For the third time in the five Big Ten championship games, Michigan State will play at Lucas Oil Stadium in Indianapolis. An undefeated Iowa team stands in the way of the Spartans, with a potential spot in a College Football Playoff semifinal at stake.

“I hope that we stay grounded in who we are as a program and strive to do a little bit better than the year before,” Dantonio said. “When you’ve gotten to a point, you want to move further than that.”
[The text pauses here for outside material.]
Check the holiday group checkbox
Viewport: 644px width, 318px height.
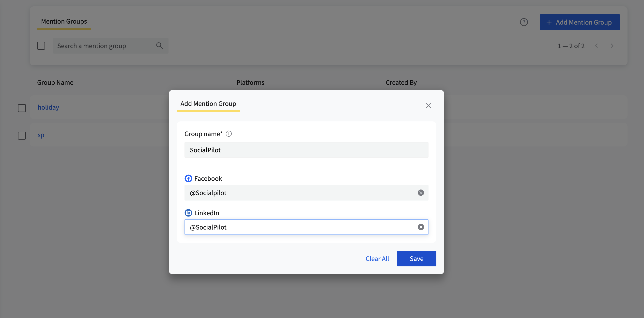tap(22, 108)
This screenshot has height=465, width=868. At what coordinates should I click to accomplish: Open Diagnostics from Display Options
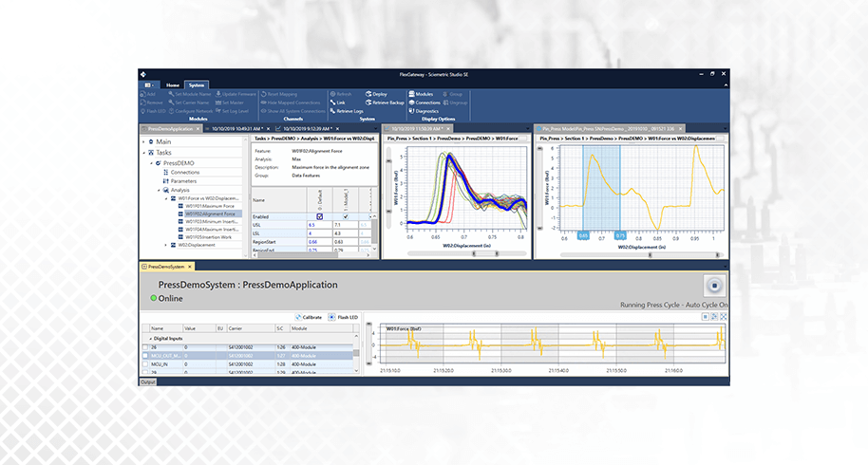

In their previous conference title games – a win over previously undefeated Ohio State in 2013 and a narrow loss to Wisconsin in 2011 – the Spartans were playing for an appearance as the Big Ten representative in the Rose Bowl Game. The second season of the four-team playoff format has raised the stakes. No. 4 Iowa and No. 5 Michigan State will meet Saturday night in the equivalent of a national quarterfinal.

Undefeated, No. 1-ranked Clemson will meet North Carolina for the Atlantic Coast Conference championship. No. 2-ranked Alabama, 11-1, will face Florida for the Southeastern Conference title. No. 3-ranked Oklahoma, the Big 12 champion, finished its regular season with an 11-1 mark.

After the 34-24 win over Ohio State in the 2013 championship game, Michigan State was rewarded with a matchup in the 100th Rose Bowl Game against Stanford. This year, however, a semifinal appearance in the Cotton Bowl or Orange Bowl is in the cards if the Spartans can hand Iowa its first loss of the season.

Despite the continued success of the program, Dantonio hopes the Spartans will continue to approach each game with an underdog mentality. He said playing with a chip on their shoulder gives them an edge that has allowed the program to flourish over the past five years.

As recently as four weeks ago, Michigan State seemed like a long shot to play in this game, but the college football season doesn’t go by a script. A one-point loss at Nebraska, decided by a controversial Husker touchdown with 17 seconds to play, was the gut punch the Spartans weren’t expecting.

With its season hanging in the balance, Michigan State won its final three games. Without injured senior quarterback Connor Cook, a stunning 17-14 upset of undefeated defending champion Ohio State in Columbus was built upon a defense that held the Buckeyes to just 130 total yards.

“I would describe our personality as very determined,” Dantonio said.

That determination was never more evident than it was during wins over the Spartans’ two biggest rivals. Against Ohio State and Michigan, the Spartans won on the final play without holding a lead for the entire game to that point.

The Buckeyes entered the season as prohibitive favorites to repeat as Big Ten champions with the Spartans viewed by some as little more than a bump in the road after losing running back Jeremy Langford and cornerback Trae Waynes to the NFL Draft.

The Spartans, however, didn’t flinch. For the second time in three years, Michigan State dashed the national title hopes of the Buckeyes. This time around, the undefeated Hawkeyes are the obstacle.

The Spartans are favored tomorrow night, but that approach hasn’t changed. Dantonio’s group will attempt to reach higher, all the way to the College Football Playoff.